Wednesday, May 22, 2013

As We Approach The Eighth Anniversary

Of Judith Miller being carted off the L'Hotel Graybar to protect her anonymous source in the Valerie Plame case, it is an interesting thought-experiment to imagine how different this would all have looked --
Novak: ‘I Don’t Think I Hurt Valerie Plame’ And I Would Out Her Again Because The Left ‘Tried To Ruin Me’

By Ben Armbruster on Dec 3, 2008 at 10:51 am

During a recent interview with the National Ledger, conservative columnist Robert Novak was asked if he would reveal Valerie Plame Wilson’s secret CIA identity if he could go back and do it all over again. Novak noted that he has previously said he “should have ignored” what he had been told about Plame, but he now claims he is “much less ambivalent“:
NOVAK: I’d go full speed ahead because of the hateful and beastly way in which my left-wing critics in the press and Congress tried to make a political affair out of it and tried to ruin me. My response now is this: The hell with you. They didn’t ruin me. I have my faith, my family, and a good life. A lot of people love me — or like me. So they failed. I would do the same thing over again because I don’t think I hurt Valerie Plame whatsoever. But of course, Plame was “hurt” because of Novak’s column — she no longer has a career as a covert CIA agent. Moreover, Plame has said that she feared for her and her family’s lives after Novak revealed her identity.
But Novak ignoes the point that Plame’s outing had broader national security implications. In fact, Plame’s CIA job was to stop Iran from acquiring nuclear weapons and as one former senior intelligence officer put it, the leak made “it harder for other CIA officers to recruit sources.”
-- to someone who believed that
...Bob Novak was just an intrepid reporter trying to do the important work of a free press in a democracy.
...Judith Miller was a First Amendment Hero who was persecuted by a vile, overreaching federal gummint
... As Miller's role in the CIA leak probe was revealed, a certain schadenfreude took hold in Times newsrooms both in New York and in Washington, which have been seething over the Miller saga.

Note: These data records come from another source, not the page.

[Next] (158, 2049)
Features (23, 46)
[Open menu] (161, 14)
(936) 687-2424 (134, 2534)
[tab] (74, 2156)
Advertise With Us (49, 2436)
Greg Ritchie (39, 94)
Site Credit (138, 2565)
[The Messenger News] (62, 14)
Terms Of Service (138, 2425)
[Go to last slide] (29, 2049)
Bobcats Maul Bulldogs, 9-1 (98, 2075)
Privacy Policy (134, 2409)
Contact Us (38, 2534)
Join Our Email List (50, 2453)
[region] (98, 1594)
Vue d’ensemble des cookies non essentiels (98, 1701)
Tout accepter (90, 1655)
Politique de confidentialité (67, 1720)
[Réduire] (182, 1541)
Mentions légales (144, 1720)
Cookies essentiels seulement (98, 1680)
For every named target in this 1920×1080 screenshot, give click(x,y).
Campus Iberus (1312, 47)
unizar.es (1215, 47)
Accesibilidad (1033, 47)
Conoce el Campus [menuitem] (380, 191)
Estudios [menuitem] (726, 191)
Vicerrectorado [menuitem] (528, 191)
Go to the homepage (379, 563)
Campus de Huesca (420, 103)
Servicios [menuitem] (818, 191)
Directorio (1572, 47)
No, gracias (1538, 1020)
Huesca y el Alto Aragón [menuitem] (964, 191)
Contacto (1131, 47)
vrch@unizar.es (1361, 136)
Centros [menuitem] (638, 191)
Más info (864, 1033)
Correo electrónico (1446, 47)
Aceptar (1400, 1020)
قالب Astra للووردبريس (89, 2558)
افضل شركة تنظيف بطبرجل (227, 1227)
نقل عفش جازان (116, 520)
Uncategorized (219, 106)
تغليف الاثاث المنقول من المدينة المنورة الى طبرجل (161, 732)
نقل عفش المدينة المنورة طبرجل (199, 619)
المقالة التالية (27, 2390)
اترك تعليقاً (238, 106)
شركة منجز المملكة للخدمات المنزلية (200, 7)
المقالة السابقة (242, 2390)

In a special prosecutor's quest to find the culprit who leaked the identity of CIA operative Valerie Plame, Miller, 57, wound up spending 85 days in jail earlier this year rather than name the source who mentioned Plame's identity to her. She served time, she said, because she did not believe her source had sufficiently waived the confidentiality agreement between them.

It was all for the sake of the First Amendment rights of journalists, she says -- which prompted eyes to roll among some of her colleagues at the Times, who believe she really went to jail because she needed to resuscitate her professional image. Miller had been battered by earlier allegations of bias in support of the Bush administration's contention, since discredited, that Iraq had weapons of mass destruction. (She became so controversial, in fact, that in late 2003 the Times prohibited her from writing about WMD.)...
...Karl Rove was merely a brave whistle-blower trying to get the word out about the dangerous goings on inside a run-amok branch of the federal government.
Were the world a debate tournament, I could vehemently and craftily defend each and every one of these points against the pro-secrecy troglodytes who merely pretend to cherish the Constitution but clearly do not love liberty or the First Amendment as much as I do.

Then I could pack up my sample case, go on to the next round, and vehemently and craftily argue the exact opposite if that was the luck of the draw.

The world is not a debate tournament.